How to complete this task
Output the lines of the records from the one containing "Screen dimensions: 1024x513" through the last, both ends included. Leave pictures out.

Data to process
************

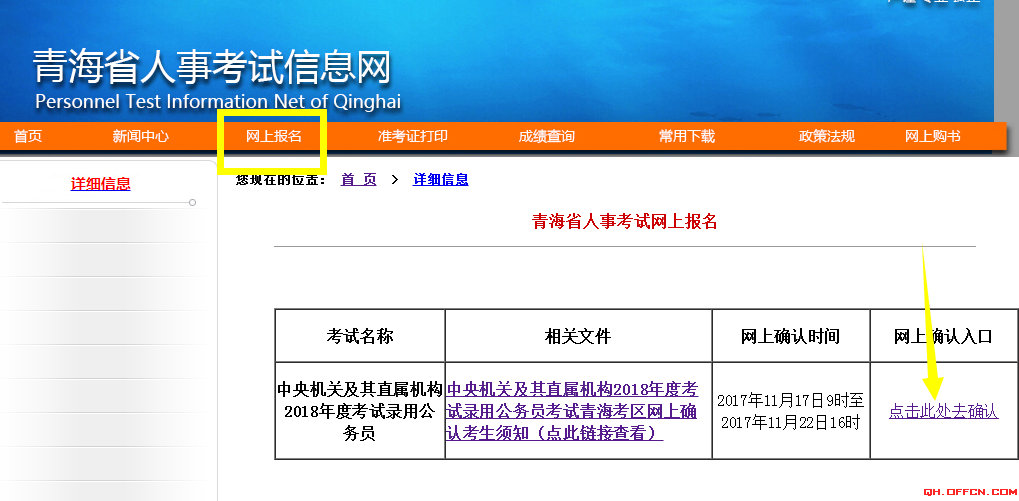Click the 相关文件 table column header
Image resolution: width=1019 pixels, height=501 pixels.
[x=578, y=336]
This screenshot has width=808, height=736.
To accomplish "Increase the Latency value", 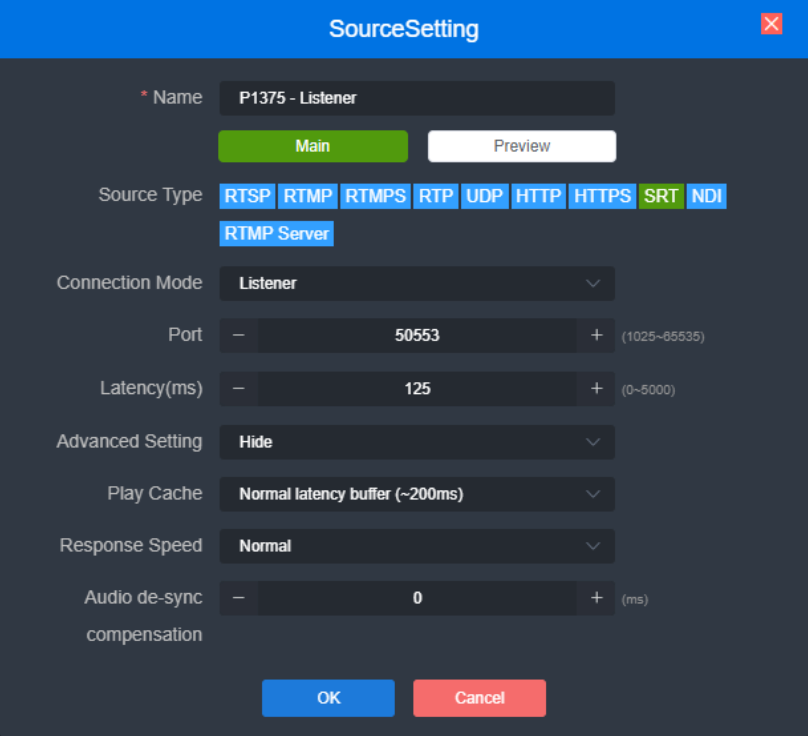I will click(596, 389).
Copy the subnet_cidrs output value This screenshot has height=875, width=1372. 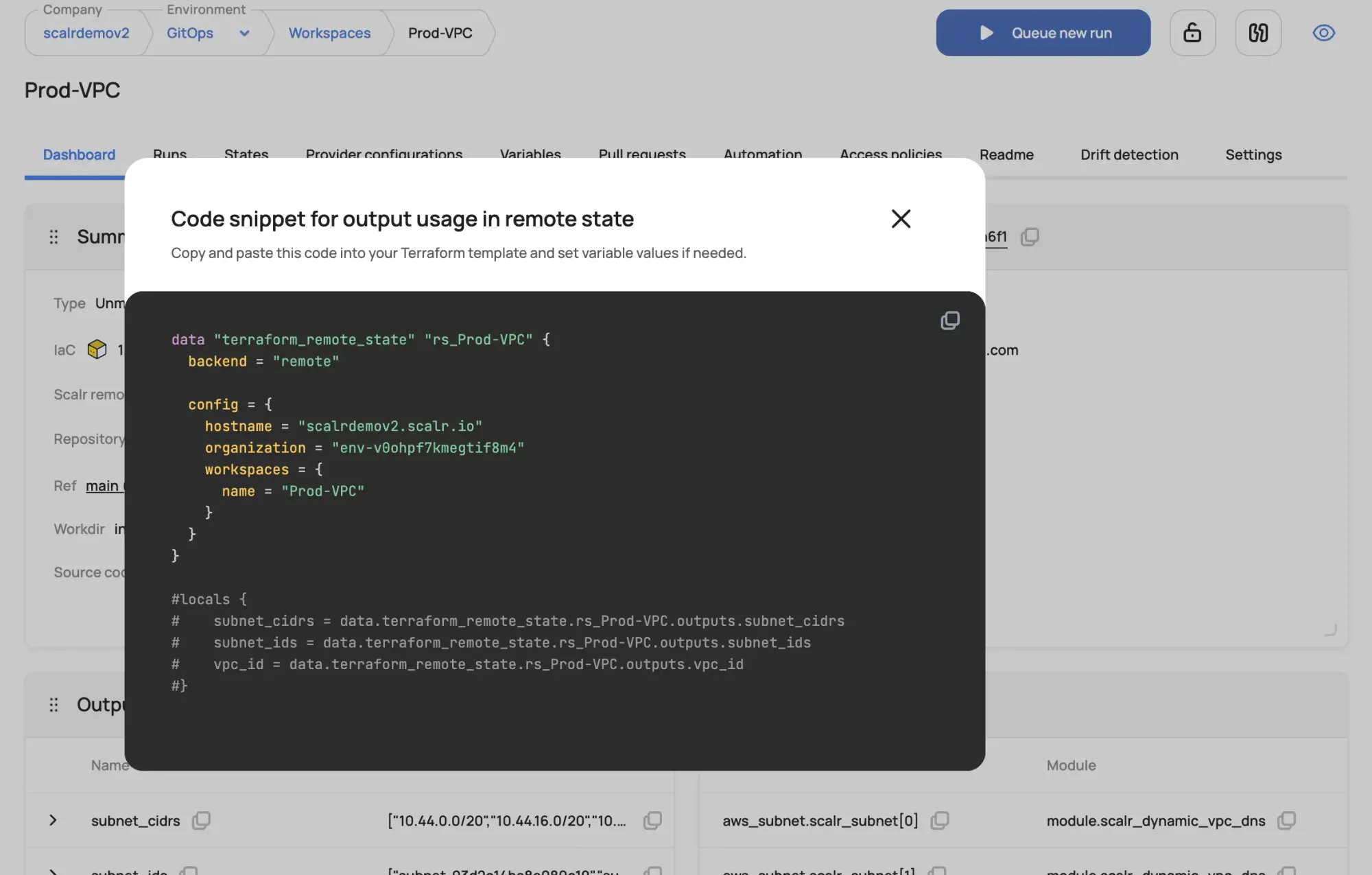652,820
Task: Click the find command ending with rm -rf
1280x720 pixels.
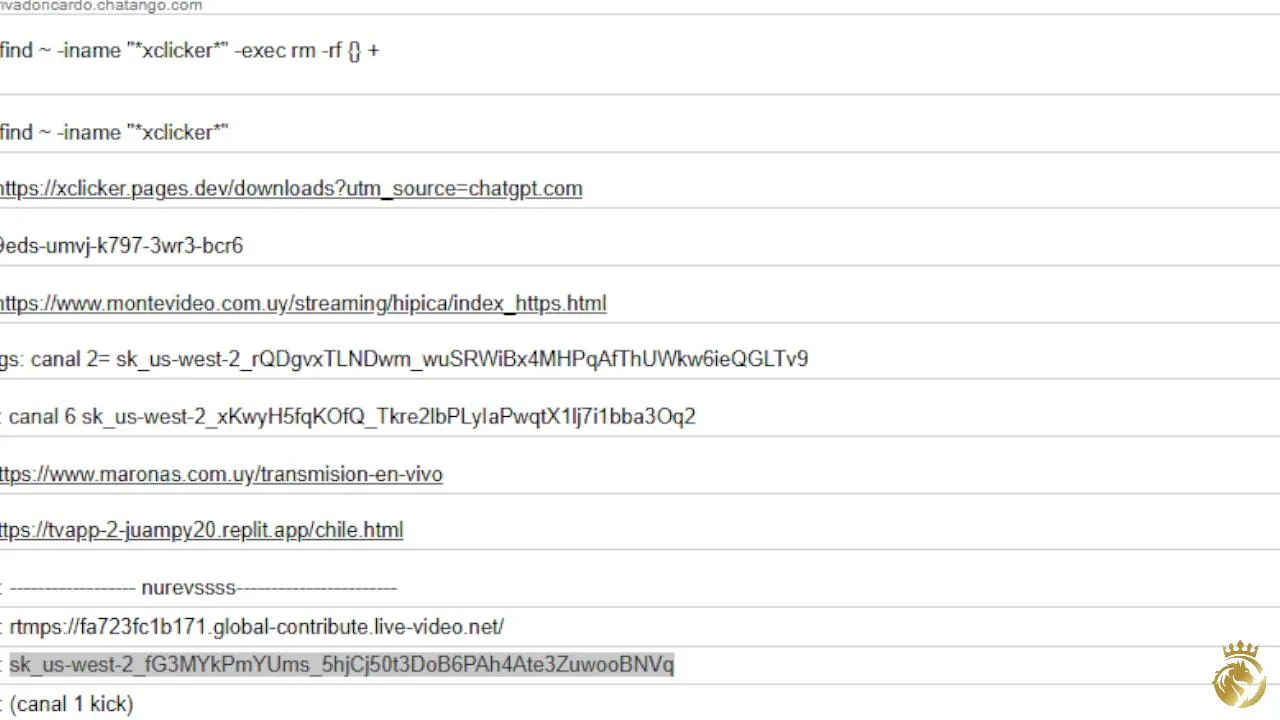Action: [x=190, y=51]
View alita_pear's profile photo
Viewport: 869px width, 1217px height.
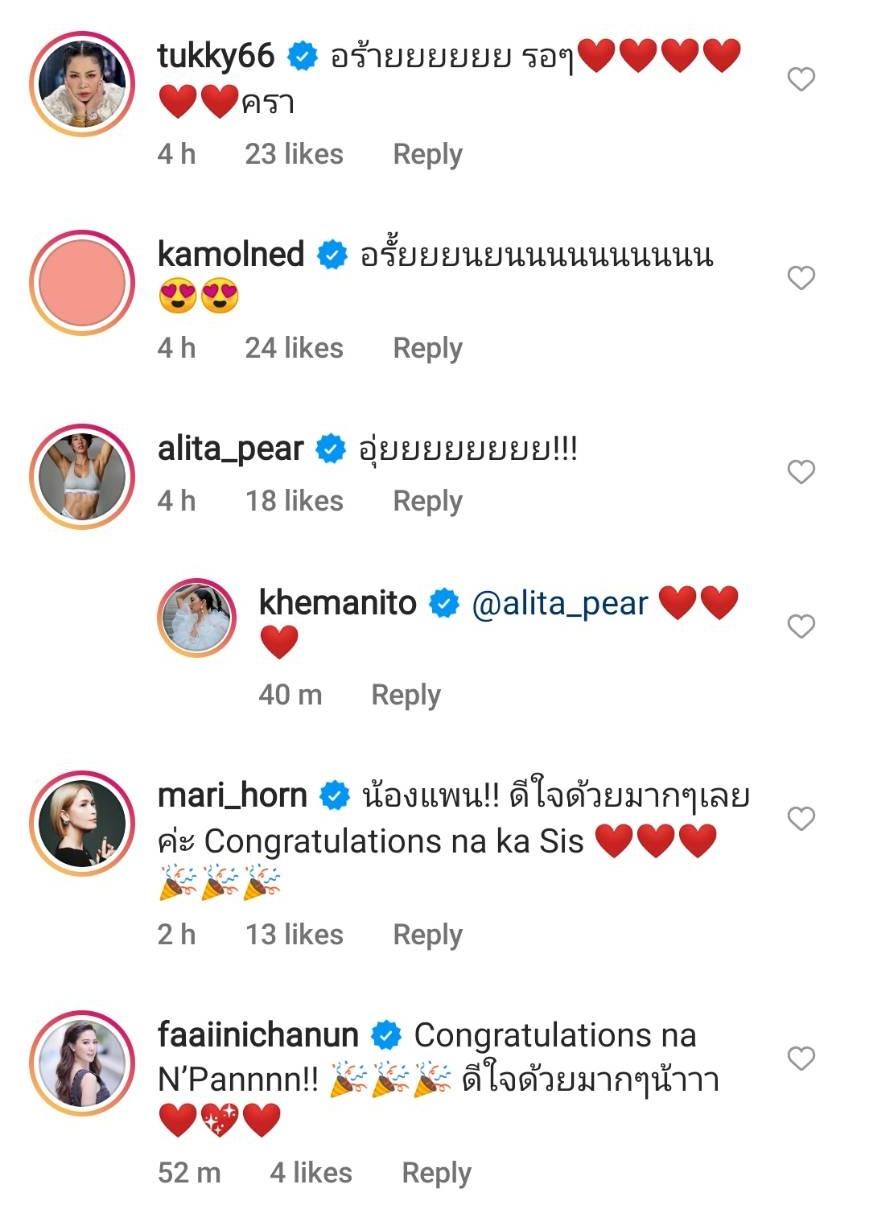tap(82, 475)
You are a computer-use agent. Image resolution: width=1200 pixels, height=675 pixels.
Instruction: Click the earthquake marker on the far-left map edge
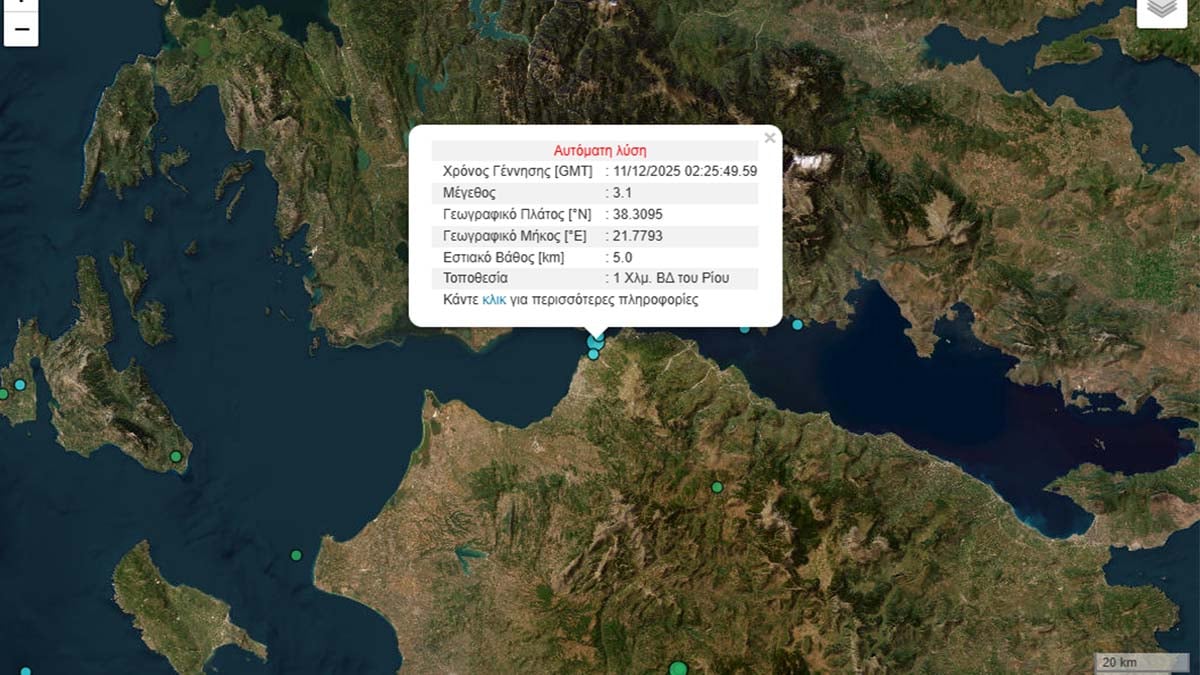click(x=4, y=394)
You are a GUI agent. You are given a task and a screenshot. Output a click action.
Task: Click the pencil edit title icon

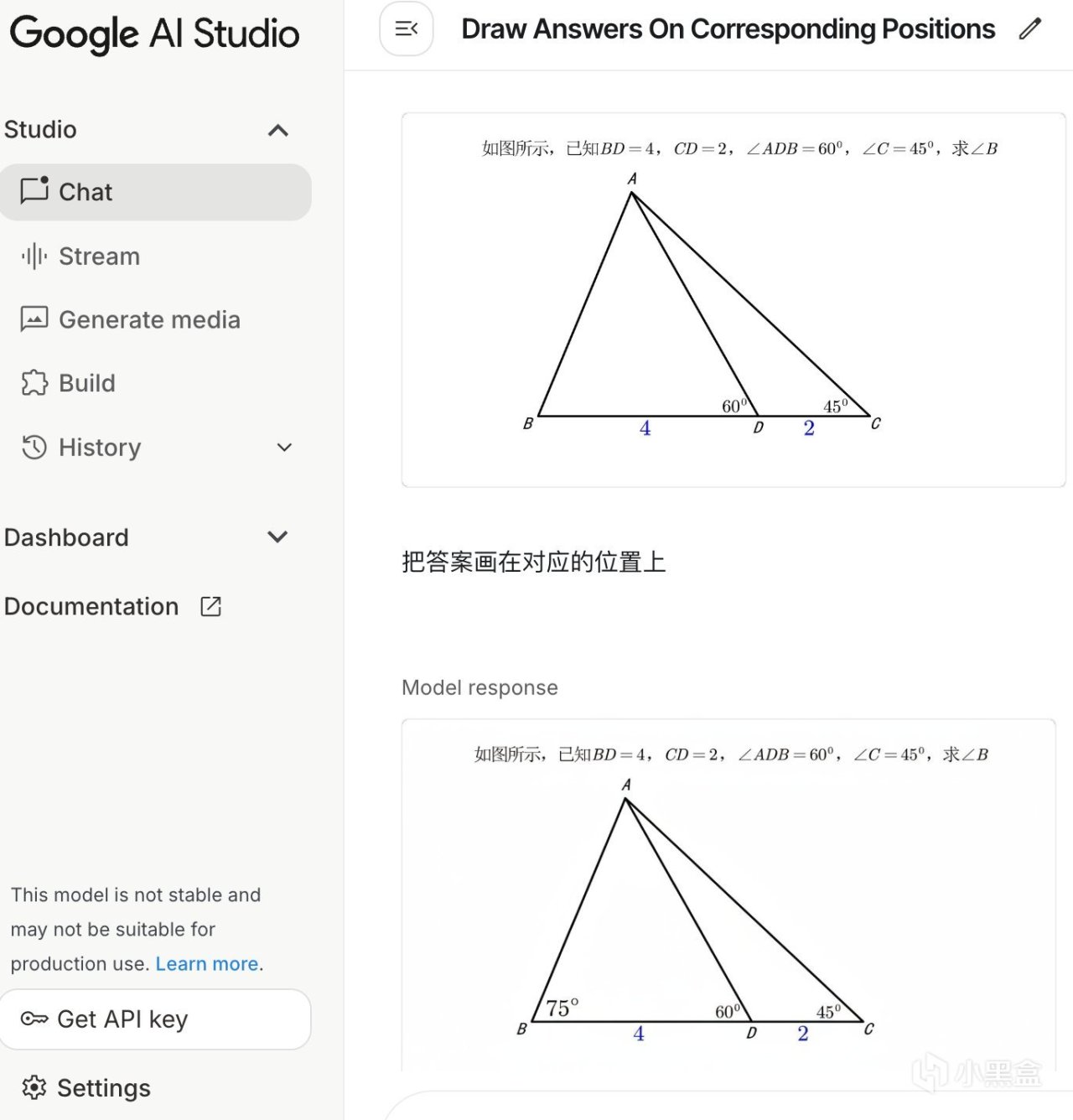pyautogui.click(x=1030, y=29)
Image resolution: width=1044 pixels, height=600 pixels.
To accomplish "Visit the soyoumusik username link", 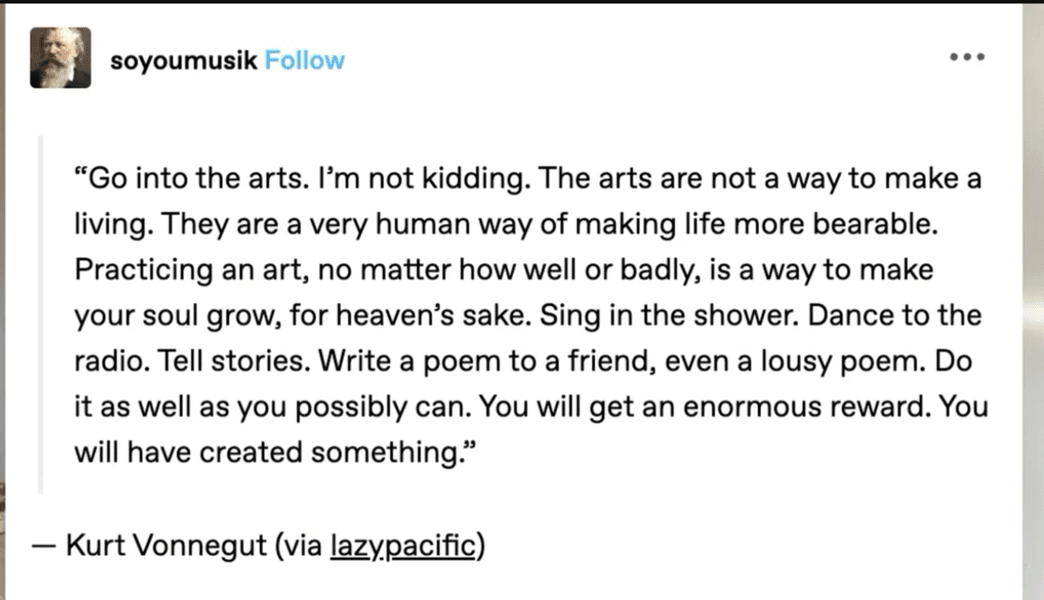I will point(184,61).
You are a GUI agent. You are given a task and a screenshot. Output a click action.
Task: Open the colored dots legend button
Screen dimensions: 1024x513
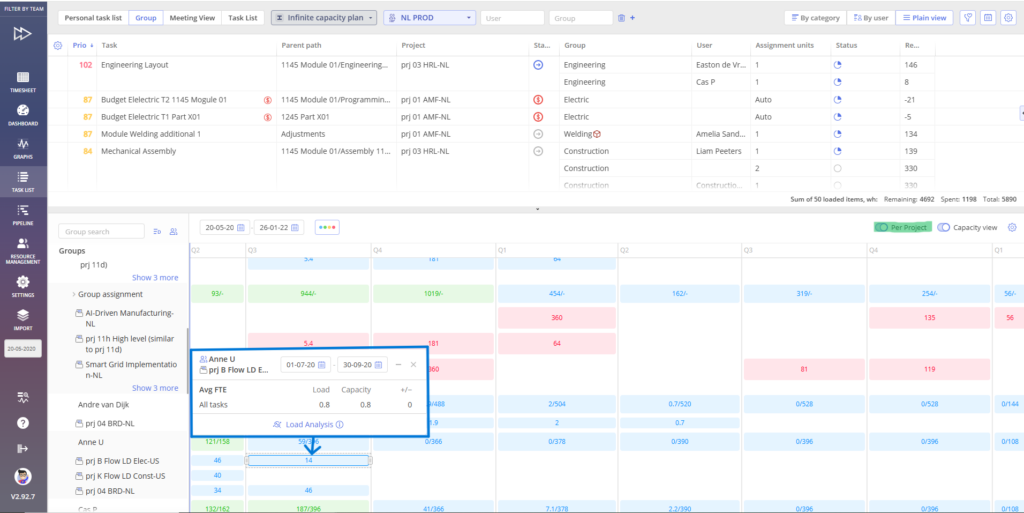(327, 227)
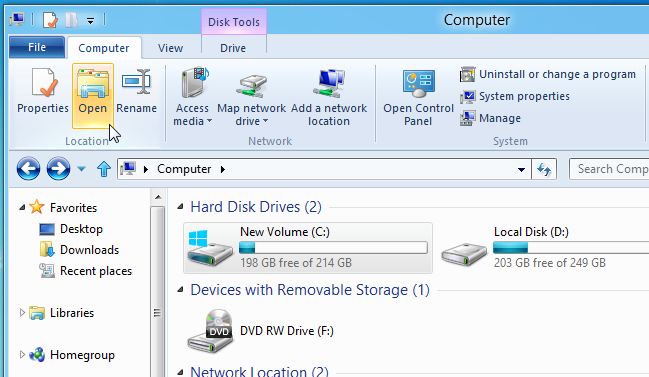Open System properties from the ribbon
This screenshot has width=649, height=377.
click(514, 96)
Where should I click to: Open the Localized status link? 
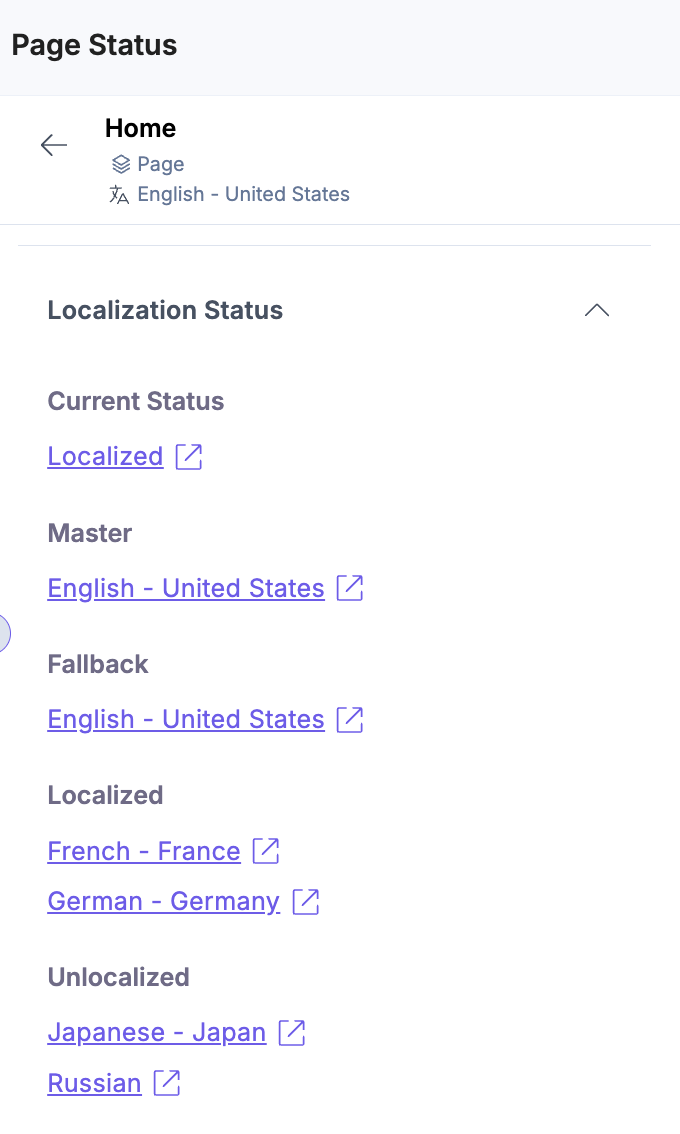(105, 456)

************

Exercise response
Screen dimensions: 1024x513
(327, 227)
Open System properties from the ribbon
This screenshot has width=649, height=377.
click(514, 96)
Where should I click to: Open the Localized status link? 
(105, 456)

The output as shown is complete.